About that overheating: have you checked the coolant levels? The second mechanic might be pointed in the right direction in that during the milling and/or installation of the old cylinder head, something might  have been a little off. The probable result is either compression leakage out of the cylinders, which boils the coolant, or coolant leakage into the cylinders, which drops coolant levels. Either way, the car will heat up and also lose power. Either way, it needs fixing.

There might be a need for sleeving the engine block too. When the timing belt snapped, the con rod (what you call “piston arm”) got bent, meaning there is a very high likelihood that the piston crown dug into the cylinder walls/sleeves. While this might not necessarily cause heating problems, compression leakage is definite, though this is the kind that leads to power loss and oil fouling, not overheating. If the piston dug hard enough to go through the block and reach the water jackets around the cylinders, you have much bigger problems than overheating. Sleeving might  be a stop-gap measure, but eventually, you will need a new engine.

I am not familiar enough with these engines to know whether they qualify as sleeving candidates but you might have to buy a new engine and see how much of this cost you can recoup by selling the serviceable parts off the broken one.

***** 

Hi Baraza,

Thanks so much for your informative column.  I drive a 2005 Toyota Fielder and I have noticed that the rear braking is poor, despite my many attempts to have it fixed. I am considering replacing the drums with the disk and apparently, I have to change the whole axle. Is this possible? Will my braking stability improve? Is it safe? Will it compromise the ABS, steering geometry, etc?

Everton

 

Hello Everton,

Explain what you mean by poor braking. Unless brake force is unevenly applied, it is hard to tell when an isolated section of the braking system is malfunctioning. The front discs are self-adjusting for force distribution, unless one of them is binding. With the rear brakes, uneven force distribution will cause you to fishtail wildly and possibly spin. Is this what is happening? If not, what kind of braking are you doing that warrants an upgrade?

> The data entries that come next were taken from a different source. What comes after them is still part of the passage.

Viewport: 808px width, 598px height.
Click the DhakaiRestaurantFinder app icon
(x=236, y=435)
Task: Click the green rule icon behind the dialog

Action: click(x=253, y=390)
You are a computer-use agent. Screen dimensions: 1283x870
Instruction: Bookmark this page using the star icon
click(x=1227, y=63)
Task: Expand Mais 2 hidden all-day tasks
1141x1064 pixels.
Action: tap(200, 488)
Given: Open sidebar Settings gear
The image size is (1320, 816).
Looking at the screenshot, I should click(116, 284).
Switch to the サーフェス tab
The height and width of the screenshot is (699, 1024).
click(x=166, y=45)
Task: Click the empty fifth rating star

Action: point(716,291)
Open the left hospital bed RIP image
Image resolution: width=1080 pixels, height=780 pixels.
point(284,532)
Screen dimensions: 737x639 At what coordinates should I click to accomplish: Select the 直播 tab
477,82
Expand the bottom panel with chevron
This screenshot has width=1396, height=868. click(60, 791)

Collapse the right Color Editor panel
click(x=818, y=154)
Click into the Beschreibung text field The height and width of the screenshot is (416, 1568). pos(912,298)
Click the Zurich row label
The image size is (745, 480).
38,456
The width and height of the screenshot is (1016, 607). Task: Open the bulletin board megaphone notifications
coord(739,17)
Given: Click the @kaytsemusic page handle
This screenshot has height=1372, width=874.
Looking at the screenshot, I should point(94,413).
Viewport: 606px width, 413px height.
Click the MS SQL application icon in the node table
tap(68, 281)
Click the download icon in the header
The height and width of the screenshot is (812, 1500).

I did complain about the braking in the NZE (and Fielder) in an early review but that is because sometimes in my road tests I perform some… err… unusual manoeuvres, and the car failed to hold up, unlike its competition. In normal day-to-day operations, the brakes should work well enough. Not impressively, but well enough.

Now, on to your question. Yes, in most cases a brake upgrade from drums to discs might call for replacement of the entire rear sub-frame, not an inexpensive undertaking. The braking will improve, yes, but not necessarily its stability. Getting the force distribution right is not easy, but even harder will be trying to recalibrate the ABS. In fact, if you manage to recalibrate the ABS at all successfully, perhaps you should ask for employment in a Formula 1 Team.

The alternative is to go ABS-less, which comes with its own associated risks, more so given that you find the current braking setup inadequate. Steering geometry will not be affected.

_______

 FYI

The Foton seems to be a tidy piece of kit, though from certain angles there’d be no mistaking its origins: a country with a fledgling auto industry that is yet to perfect such mundane details as the gelling of design nuances to create a comely whole.

Still, it is a cut above other Asian (but not Japanese) offerings.

The Foton pickup comes with high specifications and viscera from established bigwigs like Cummins (engine), Getrag (gearbox) and Dana (axles). It is best to pit it against vehicles from the same model year (2014) than the old Ranger.